Just when I thought my visual poetry career was going nowhere, I had a pleasant surprise at an Arts & Humanities gathering last night.  It was an annual affair where local visimagists get together with people representing public places.  The latter look over the works brought to the event, three pieces per artist, and offer exhibition space to those whose work they like.  A bank lobby, for instance.  I went to one of these long ago, but my work wasn’t chosen, and while I’m (probably insanely)  persistant at continuing to make art, I have just about no stick-to-it-ive-ness so far as getting it to where people can see it and maybe like it.  Well, with the encouragement of Olivia and Judy, of the Arts & Humanities Council, and thinking maybe now that I had my current exhibition, someone might think me worthy of another elsewhere, I brought the following three pieces to the main library, where the affair was:

 

 

 

 

I was going for accessibility with the top two.  I added the bottom one to show a little of what I was doing with long division and color.  In any case, I’m now down for three more exhibitions, two more this year and one in 2013. 

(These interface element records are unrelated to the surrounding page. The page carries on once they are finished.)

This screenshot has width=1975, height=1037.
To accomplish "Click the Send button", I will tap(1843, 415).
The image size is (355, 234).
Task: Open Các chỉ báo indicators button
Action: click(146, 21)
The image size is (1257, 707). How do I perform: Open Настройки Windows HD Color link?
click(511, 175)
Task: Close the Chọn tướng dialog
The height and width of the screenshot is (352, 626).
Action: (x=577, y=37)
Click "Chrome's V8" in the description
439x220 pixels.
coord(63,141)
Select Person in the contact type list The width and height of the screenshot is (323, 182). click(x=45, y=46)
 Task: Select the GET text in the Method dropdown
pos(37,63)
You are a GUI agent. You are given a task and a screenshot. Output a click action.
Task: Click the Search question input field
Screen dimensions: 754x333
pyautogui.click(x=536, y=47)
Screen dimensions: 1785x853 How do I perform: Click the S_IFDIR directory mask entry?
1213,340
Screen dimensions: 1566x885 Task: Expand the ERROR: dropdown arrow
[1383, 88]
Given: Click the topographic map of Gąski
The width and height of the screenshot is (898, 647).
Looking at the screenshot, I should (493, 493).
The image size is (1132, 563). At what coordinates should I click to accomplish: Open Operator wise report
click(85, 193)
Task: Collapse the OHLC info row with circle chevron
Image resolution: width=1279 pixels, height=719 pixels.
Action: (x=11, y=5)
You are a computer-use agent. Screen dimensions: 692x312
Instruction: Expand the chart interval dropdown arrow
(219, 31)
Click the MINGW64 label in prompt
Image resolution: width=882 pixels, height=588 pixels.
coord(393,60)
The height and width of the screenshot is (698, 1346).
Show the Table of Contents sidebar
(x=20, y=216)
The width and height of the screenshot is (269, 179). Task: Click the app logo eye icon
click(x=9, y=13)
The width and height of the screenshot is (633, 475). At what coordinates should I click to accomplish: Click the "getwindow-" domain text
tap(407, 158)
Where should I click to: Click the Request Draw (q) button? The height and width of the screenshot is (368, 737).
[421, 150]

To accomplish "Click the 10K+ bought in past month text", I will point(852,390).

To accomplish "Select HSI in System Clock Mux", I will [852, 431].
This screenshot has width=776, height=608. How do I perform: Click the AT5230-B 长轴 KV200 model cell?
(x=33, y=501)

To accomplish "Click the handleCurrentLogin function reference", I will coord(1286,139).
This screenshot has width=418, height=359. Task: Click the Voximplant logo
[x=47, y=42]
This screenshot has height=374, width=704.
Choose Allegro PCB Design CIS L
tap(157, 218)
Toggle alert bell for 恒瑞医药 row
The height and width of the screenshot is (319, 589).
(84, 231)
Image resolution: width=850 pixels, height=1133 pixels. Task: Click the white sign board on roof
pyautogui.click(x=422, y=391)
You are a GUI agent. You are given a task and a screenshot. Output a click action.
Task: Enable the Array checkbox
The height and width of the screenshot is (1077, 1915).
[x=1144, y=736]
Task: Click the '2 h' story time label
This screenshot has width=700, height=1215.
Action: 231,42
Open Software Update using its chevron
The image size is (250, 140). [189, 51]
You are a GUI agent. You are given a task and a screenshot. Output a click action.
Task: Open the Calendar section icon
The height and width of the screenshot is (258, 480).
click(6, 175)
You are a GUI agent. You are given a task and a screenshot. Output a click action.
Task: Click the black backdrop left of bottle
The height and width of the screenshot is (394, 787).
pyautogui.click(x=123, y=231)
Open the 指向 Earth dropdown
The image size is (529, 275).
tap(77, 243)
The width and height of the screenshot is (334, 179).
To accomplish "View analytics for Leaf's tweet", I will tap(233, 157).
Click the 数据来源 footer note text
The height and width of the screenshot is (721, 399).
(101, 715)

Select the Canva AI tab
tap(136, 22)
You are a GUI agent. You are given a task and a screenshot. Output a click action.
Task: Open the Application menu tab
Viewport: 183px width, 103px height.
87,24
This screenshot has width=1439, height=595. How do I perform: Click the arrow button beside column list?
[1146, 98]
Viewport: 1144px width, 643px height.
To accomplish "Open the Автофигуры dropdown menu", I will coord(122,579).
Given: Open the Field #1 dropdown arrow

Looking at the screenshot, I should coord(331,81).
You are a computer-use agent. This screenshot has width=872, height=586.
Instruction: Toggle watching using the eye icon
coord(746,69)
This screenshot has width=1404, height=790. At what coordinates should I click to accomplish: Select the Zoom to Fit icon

I got to talk with fellow artists, too.  One of them did abstract-expressionist stuff with the word, “love,” embedded in them–another local visual poet!  I came across another artist who uses some kind of transparent, screenlike fabric in her work: she paints an image on it and hangs it in front of regular fabric with a background painted on it.  I thought it worked really well, and have vague ideas on what I might do with it.  So, quite a good hour or so!